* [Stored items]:
________________________
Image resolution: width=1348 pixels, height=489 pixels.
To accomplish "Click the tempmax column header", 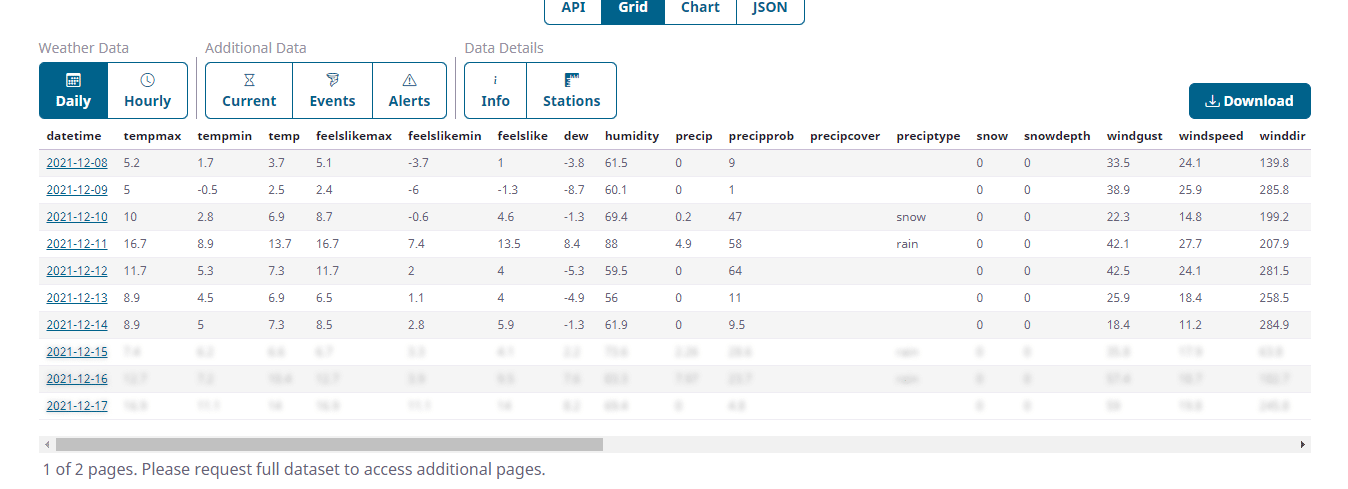I will 152,136.
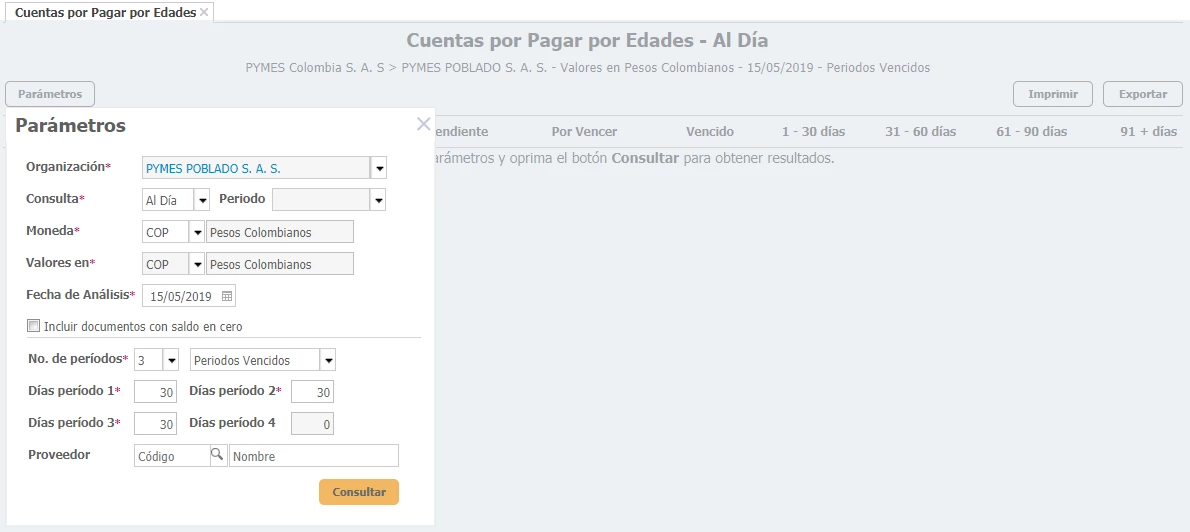Click the Exportar button
This screenshot has height=532, width=1190.
pos(1142,94)

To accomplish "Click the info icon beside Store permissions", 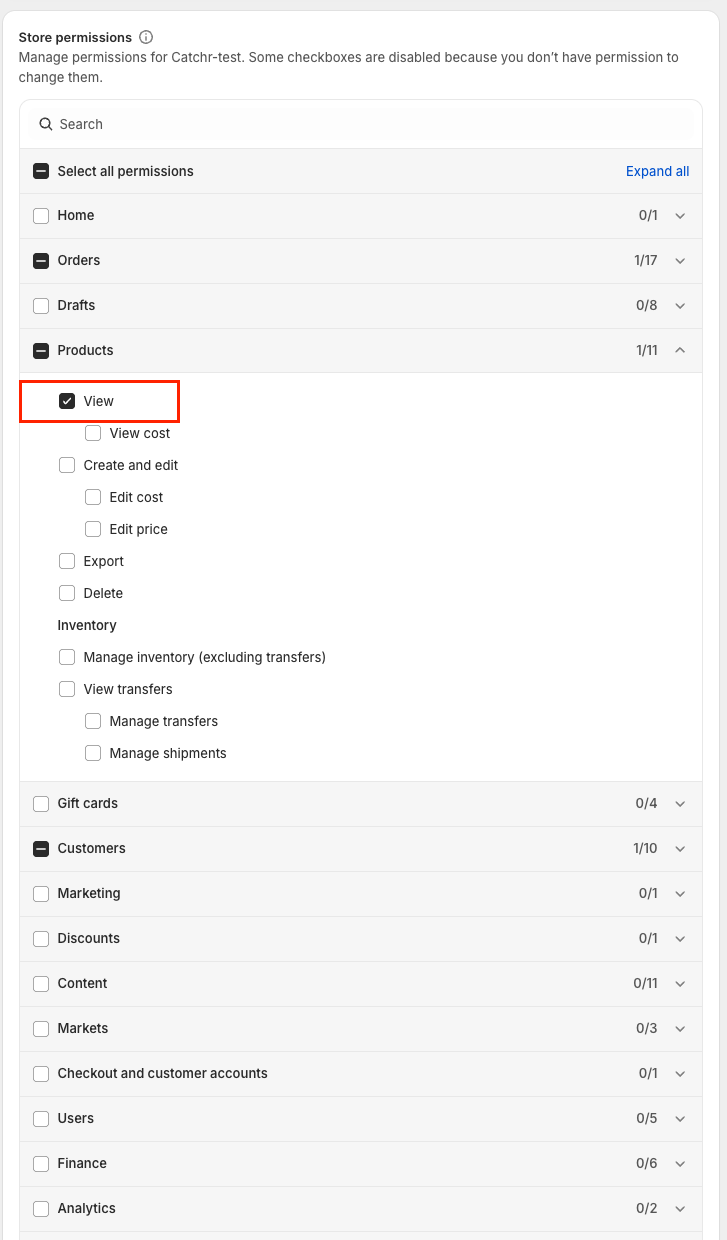I will pyautogui.click(x=146, y=37).
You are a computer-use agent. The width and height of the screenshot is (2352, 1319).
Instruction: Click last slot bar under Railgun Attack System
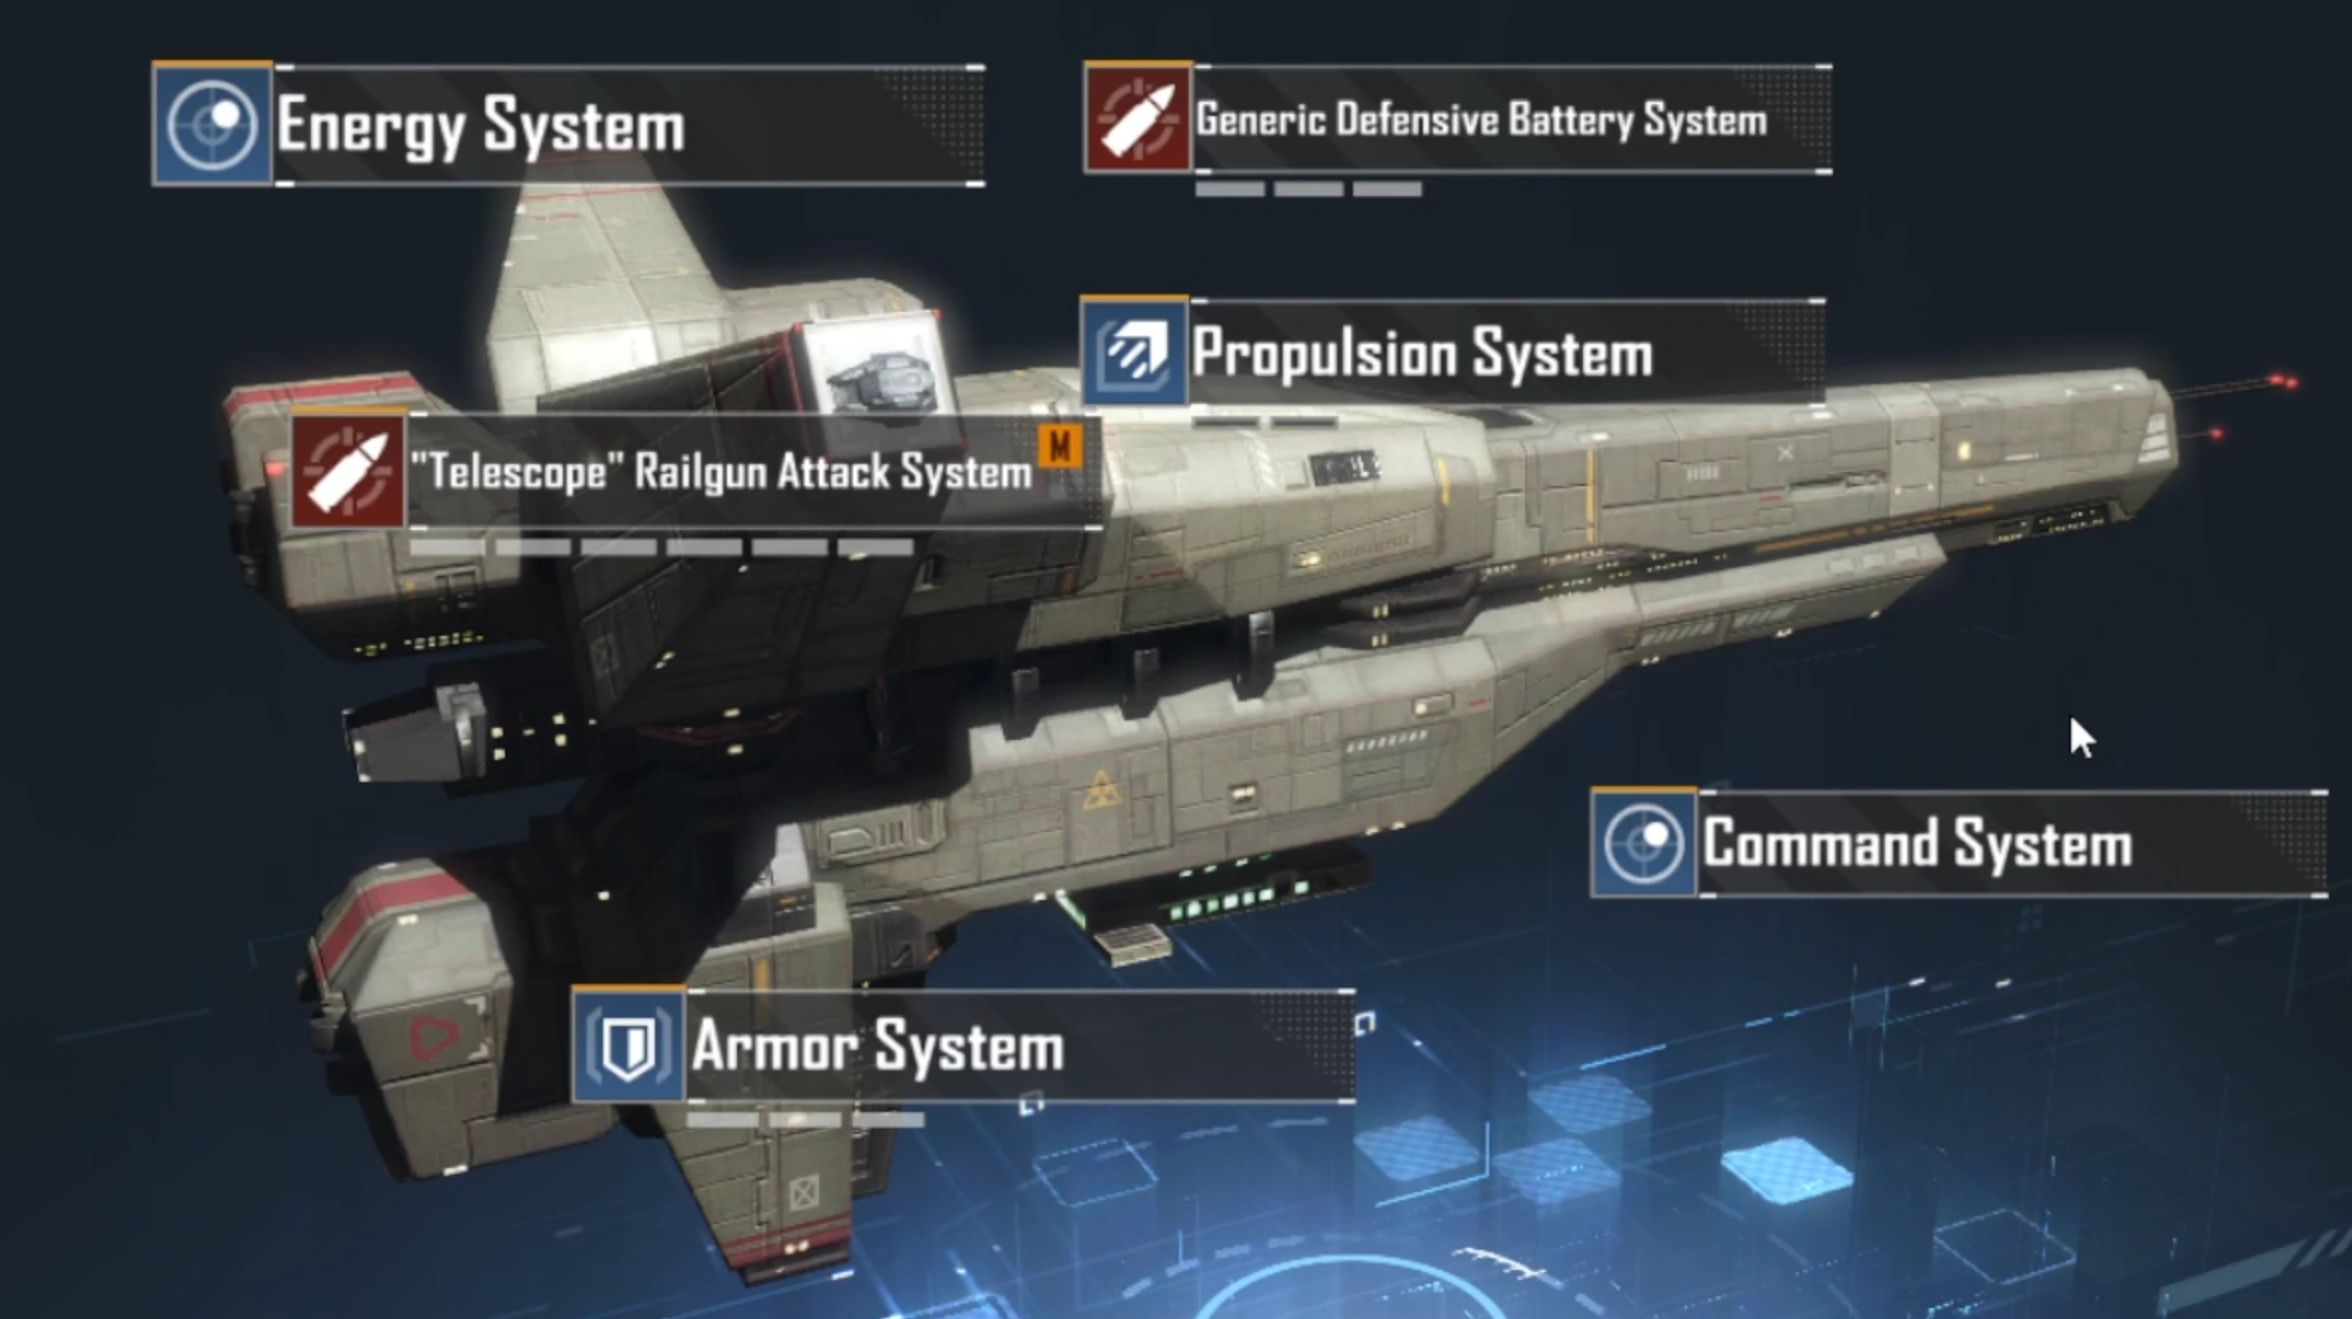point(875,547)
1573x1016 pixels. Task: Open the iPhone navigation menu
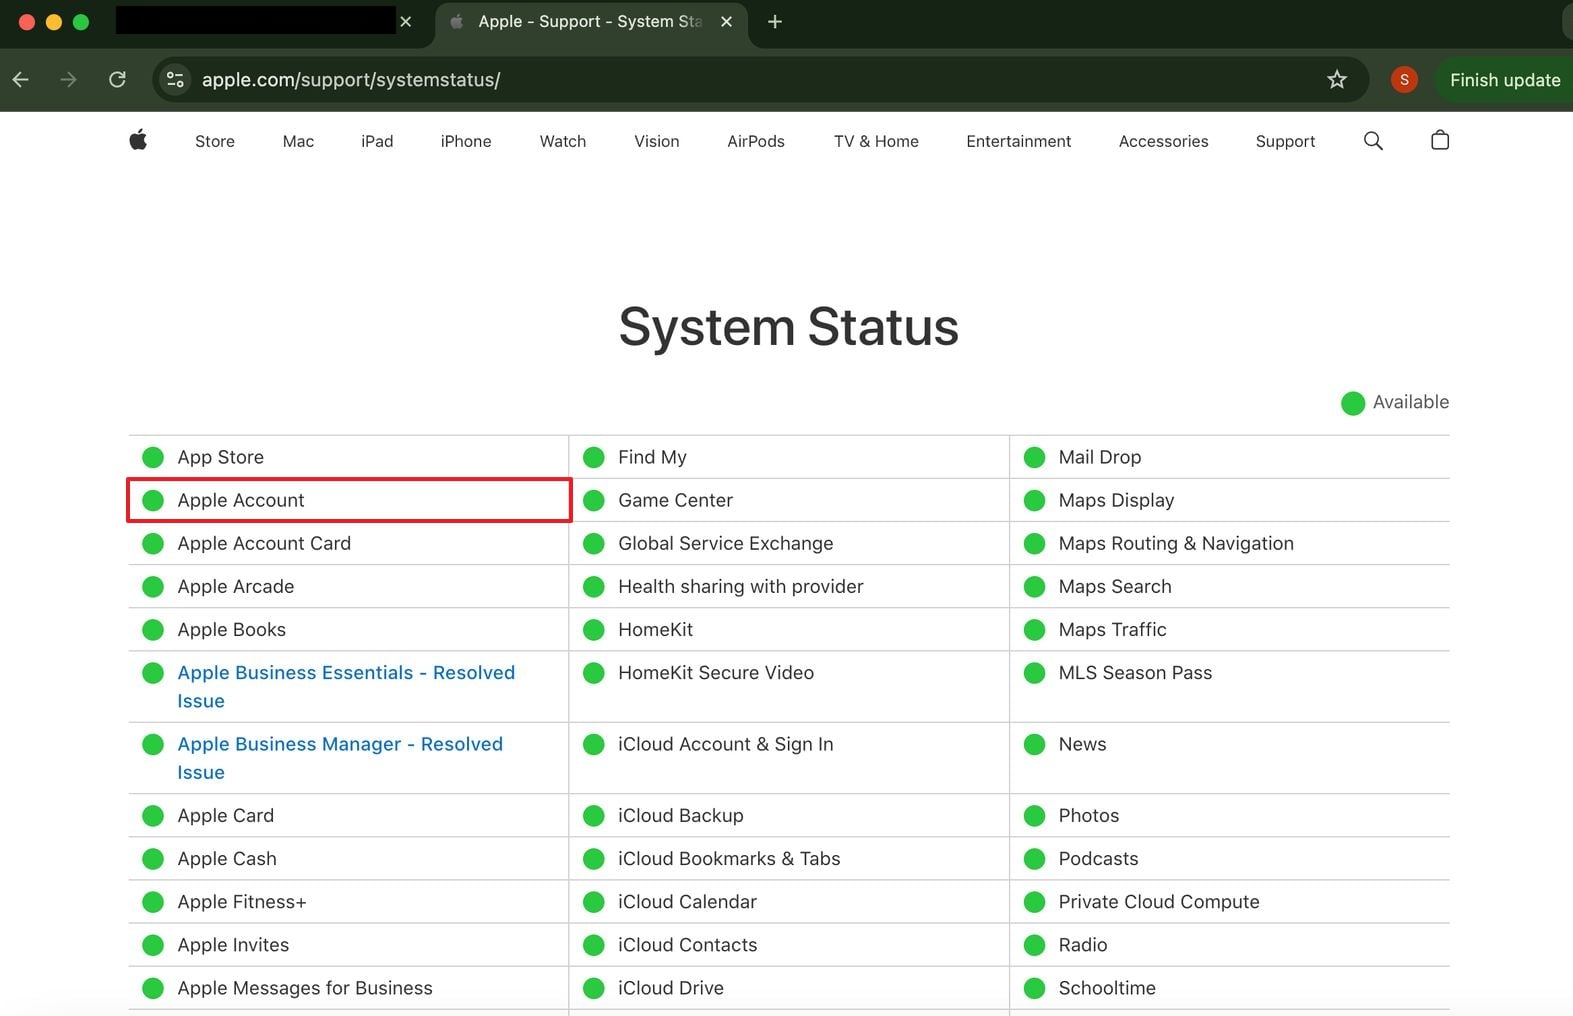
________________________
* [EXERCISE DETAILS]: Reproduce exactly, without any picture, the lines from the one bearing "Instruction: Click last" to the last line of the records above.

* [RESULT FOR THIS EXERCISE]:
Instruction: Click last slot bar under Railgun Attack System
point(875,547)
1573x1016 pixels. Task: Open the iPhone navigation menu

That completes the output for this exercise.